Rivera grew up in Puerto Caimito, Panama, and by the age of 16, he was working on his father's commercial sardine fishing boat, while playing both baseball and soccer whenever he could.
"The fishing boat was a tough job, so my biggest advice to these kids is to stay in school," Rivera said. "In baseball, anything can happen and there goes your career. But if you study, you have something that helps you take care of your family."
Rivera, of course, went on to become a role model as a Major Leaguer. He set the all-time saves mark with 652, was a five-time World Series champ and a 13-time All-Star -- all after honing his craft on the fields of Panama.
"I played on my first Little League team when I was 7 or 8, for my school," he said. "We never had anything like this, but I could always play."
As 11- and 12-year-olds poured their hearts and guts into this year's Little League World Series, Rivera served as a reminder that it's more than just performance in sports for which they should strive. Yes, he was at his best when everything was on the line -- as evidenced by his career 8-1 record and 0.70 ERA in the postseason -- but being a role model off the field had a lot more to do with his Hall of Excellence selection than his statistics. His Mariano Rivera Foundation serves as a youth-oriented program to advance education, health, social and economic development in local communities, according to its website.

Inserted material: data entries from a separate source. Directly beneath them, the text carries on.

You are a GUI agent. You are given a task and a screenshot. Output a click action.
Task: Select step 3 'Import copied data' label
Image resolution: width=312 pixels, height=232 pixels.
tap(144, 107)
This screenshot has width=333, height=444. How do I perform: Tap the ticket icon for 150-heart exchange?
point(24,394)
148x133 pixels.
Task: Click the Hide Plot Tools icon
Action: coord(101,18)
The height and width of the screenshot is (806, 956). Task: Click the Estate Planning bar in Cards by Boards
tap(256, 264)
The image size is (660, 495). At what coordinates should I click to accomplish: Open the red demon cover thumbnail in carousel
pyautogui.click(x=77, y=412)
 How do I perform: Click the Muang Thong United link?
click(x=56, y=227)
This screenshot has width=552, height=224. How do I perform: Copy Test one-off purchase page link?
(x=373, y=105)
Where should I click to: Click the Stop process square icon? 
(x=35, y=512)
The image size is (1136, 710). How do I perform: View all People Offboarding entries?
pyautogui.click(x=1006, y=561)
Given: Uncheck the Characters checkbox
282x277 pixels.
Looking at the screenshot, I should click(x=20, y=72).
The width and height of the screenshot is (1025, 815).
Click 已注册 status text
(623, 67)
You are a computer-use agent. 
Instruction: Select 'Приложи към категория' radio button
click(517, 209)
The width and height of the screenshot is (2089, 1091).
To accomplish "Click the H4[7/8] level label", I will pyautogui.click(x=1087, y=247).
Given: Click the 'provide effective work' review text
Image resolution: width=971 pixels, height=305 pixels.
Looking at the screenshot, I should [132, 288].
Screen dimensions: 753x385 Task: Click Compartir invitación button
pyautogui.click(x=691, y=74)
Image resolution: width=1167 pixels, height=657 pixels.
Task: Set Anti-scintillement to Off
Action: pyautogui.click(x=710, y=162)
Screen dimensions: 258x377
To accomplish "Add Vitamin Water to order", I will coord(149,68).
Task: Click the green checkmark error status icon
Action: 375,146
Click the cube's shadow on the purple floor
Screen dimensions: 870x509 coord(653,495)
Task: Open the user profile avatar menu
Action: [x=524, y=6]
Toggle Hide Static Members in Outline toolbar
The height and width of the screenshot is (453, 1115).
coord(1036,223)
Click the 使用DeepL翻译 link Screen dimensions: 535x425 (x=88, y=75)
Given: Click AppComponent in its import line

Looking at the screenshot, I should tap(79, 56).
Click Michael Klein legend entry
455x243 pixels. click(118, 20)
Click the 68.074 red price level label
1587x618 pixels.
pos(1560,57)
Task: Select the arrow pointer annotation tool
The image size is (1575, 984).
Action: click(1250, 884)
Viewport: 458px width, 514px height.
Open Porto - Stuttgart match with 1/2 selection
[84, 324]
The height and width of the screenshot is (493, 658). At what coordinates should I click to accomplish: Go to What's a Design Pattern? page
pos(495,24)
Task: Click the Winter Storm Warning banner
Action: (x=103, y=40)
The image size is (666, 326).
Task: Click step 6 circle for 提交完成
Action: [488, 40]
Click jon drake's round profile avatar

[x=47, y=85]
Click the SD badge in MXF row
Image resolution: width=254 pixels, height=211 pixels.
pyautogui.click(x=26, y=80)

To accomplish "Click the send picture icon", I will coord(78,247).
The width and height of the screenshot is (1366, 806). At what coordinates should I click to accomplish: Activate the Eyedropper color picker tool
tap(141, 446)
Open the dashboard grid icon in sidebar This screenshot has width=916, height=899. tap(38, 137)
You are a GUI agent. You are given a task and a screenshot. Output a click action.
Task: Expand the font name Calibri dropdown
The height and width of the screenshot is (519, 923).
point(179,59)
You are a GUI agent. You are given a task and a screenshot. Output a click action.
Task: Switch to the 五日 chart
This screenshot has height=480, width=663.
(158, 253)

There was no representation from Panama in the field of 16 squads in Williamsport this year -- although eight teams from the country have reached the LLWS in the past -- but after coming out onto the field at Lamade Stadium to Metallica's "Enter Sandman," Rivera did have some good company in former Yankees teammates Gary Sheffield and Mike Mussina. Sheffield played in the LLWS for the Belmont Heights Little League of Tampa in 1980, and was in town on Tuesday making appearances with the sunglasses maker Oakley. Mussina grew up in nearby Montoursville, is a LLWS regular and was last year's Hall of Excellence enshrinee.
Past inductees run the gamut of career talent, including Bruce Springsteen, Kevin Costner, Dick Vitale, stock car driver Kyle Petty, Vice President Joe Biden, President George W. Bush, Chris Drury (the NHL star who won a LLWS in 1989) and Krissy Wendell (who, in 1994, was the first female player to start in the LLWS at catcher).
"This honor goes right up there with the all the rest," Rivera said. "This town, and baseball here, are amazing. I remember always being glued to the TV this time of year, especially when my country Panama was in it.
"The facilities are great. I only played on a field this nice when I was in the big leagues. Here, you give kids the chance to become passionate for the game and the opportunity to dream."